A steady increase (p = 0.003) in concentration of FGF21 was observed from day −14 to parturition. Within 14 days of parturition, circulating concentrations of FGF21 returned to values no different (p = 0.23) than concentrations recorded 14 days prior to parturition and remained unchanged (p ≥ 0.08) for the remainder of the experiment. Ther was no influence of cow age (p = 0.72) or cow age by day interaction (p = 0.85) on concentrations of FGF21.

Concentrations of NEFA decreased (p < 0.0001) from day −14 to day −7, followed by a steady increase (p = 0.003) from 7 days prior to parturition to 14 days postpartum, which was maintained (p ≥ 0.16) out to day 60. There was no influence of cow age (p = 0.20) or cow age by day interaction (p= 0.57) on concentrations of NEFA.

Concentrations of PUN decreased (p ≤ 0.003) from day −14 to day −7, followed by a rapid increase (p < 0.0001) in concentration of PUN from day −7 to day 0. After parturition, concentrations of PUN returned to concentrations no different (p ≥ 0.28) than that observed prior to parturition. There was no influence of cow age (p = 0.64) or cow age by day interaction (p = 0.18) on concentrations of PUN.

Circulating concentrations of glucose were static (p = 0.18) during late parturition but increased (p < 0.0001) at parturition. However, within 14 days of parturition, concentrations of glucose decreased (p = 0.04) then remained the same (p ≥ 0.56) for the remainder of the experiment. There was no influence of cow age (p = 0.84) or cow age by day interaction (p = 0.54) on concentrations of glucose.

3.4. Experiment 4

The results for this experiment are depicted in Figure 6, Figure 7 and Figure 8. As also observed in Experiment 3, circulating concentrations of FGF21 were greatest (p < 0.0001) at parturition followed by a rapid decrease (p ≤ 0.0001) within 7 days of parturition that continued to fall (p = 0.001) out to 36 days postpartum. Concentrations of FGF21 began to rise (p = 0.02) again by 44 days postpartum and continued to increase (p = 0.04) out to 72 days postpartum when peak lactation occurs in beef cattle. However, there was no influence of cow age (p = 0.61) or day by cow age interaction (p = 0.43) on circulating concentrations of FGF21.

The average interval from parturition to the first ovulation was 51.2 days. However, 20% of cows failed to resume reproductive cyclicity by the end of the experiment and thus were assigned to have resumed reproductive cyclicity at day 72 for the calculation of this interval. When the day was standardized to the day of first postpartum ovulation for animals with confirmed resumption of reproductive cyclicity, concentrations of FGF21 failed to fall (p = 0.45) prior to ovulation as hypothesized. However, there was an influence of calf sex, with cows rearing female calves having elevated (p = 0.02) concentrations of FGF21 during the period from 14 days before ovulation to 16 days following ovulation when compared to cows rearing male calves (42.2 ± 6.5 pmol FGF21/L and 20.4 ± 6.2 pmol FGF21/L for female and male calves, respectively), but there was no influence of cow age (p = 0.40) or cow age by day interaction (p = 0.68) during this period.

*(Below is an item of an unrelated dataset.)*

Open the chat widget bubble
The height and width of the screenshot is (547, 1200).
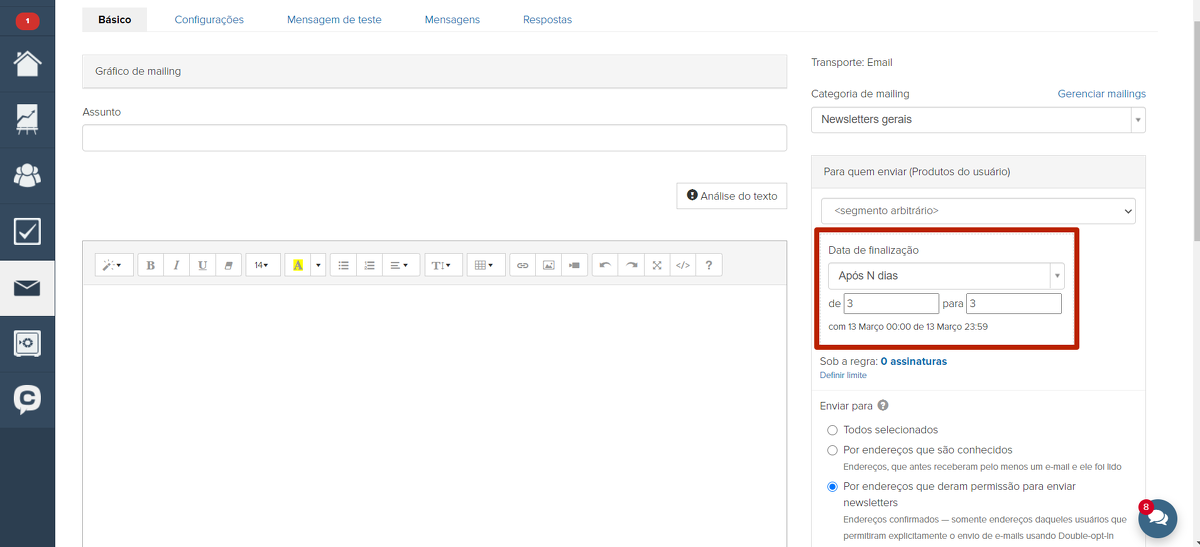(x=1158, y=519)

Upon classifying cows by daily milk production, it was revealed that cows classified as high daily milk producers had greater (p ≤ 0.05) concentrations of FGF21 on day 60 when compared to cows classified as having low or moderate daily milk production, but there was no difference (p = 0.52) between cows classified as having low or moderate daily milk production. Interestingly, there was no influence of cow age (p = 0.34), cow ADG classification (p = 0.23), or sex of the calf (p = 0.64) on daily milk production classification.

4. Discussion

We have conducted a comprehensive evaluation of the role FGF21 plays in female beef cattle throughout the production process. Moreover, we have demonstrated the role that circulating concentrations of FGF21 play in beef cattle during various developmental and physiological processes. To our knowledge, this is the only work that has investigated the role of FGF21 in pubertal development, mammary secretions, or postpartum recrudescence of the reproductive cyclicity of beef cattle—all other reports have been performed in dairy breeds.

4.1. Pubertal Transition

The mechanisms integral for the attainment of puberty in cattle are not fully understood, but there is evidence for nutrient-gated mechanisms that regulate pubertal attainment in beef heifers [11,12,13]. Herein, we have expanded the body of work supporting the role of nutrition in the processes required for pubertal development in heifers. In contrast to our hypothesis, we revealed an upward trajectory in circulating concentrations of FGF21 during the prepubertal period. In hindsight we believe this increase in circulating concentrations of FGF21 is potentially a mechanism to increase insulin sensitization and reduce lipolysis of adipose tissue [14] during the peripubertal period, thus allowing for partitioning of steroid hormone precursors toward the production of steroid hormones integral for the attainment of puberty.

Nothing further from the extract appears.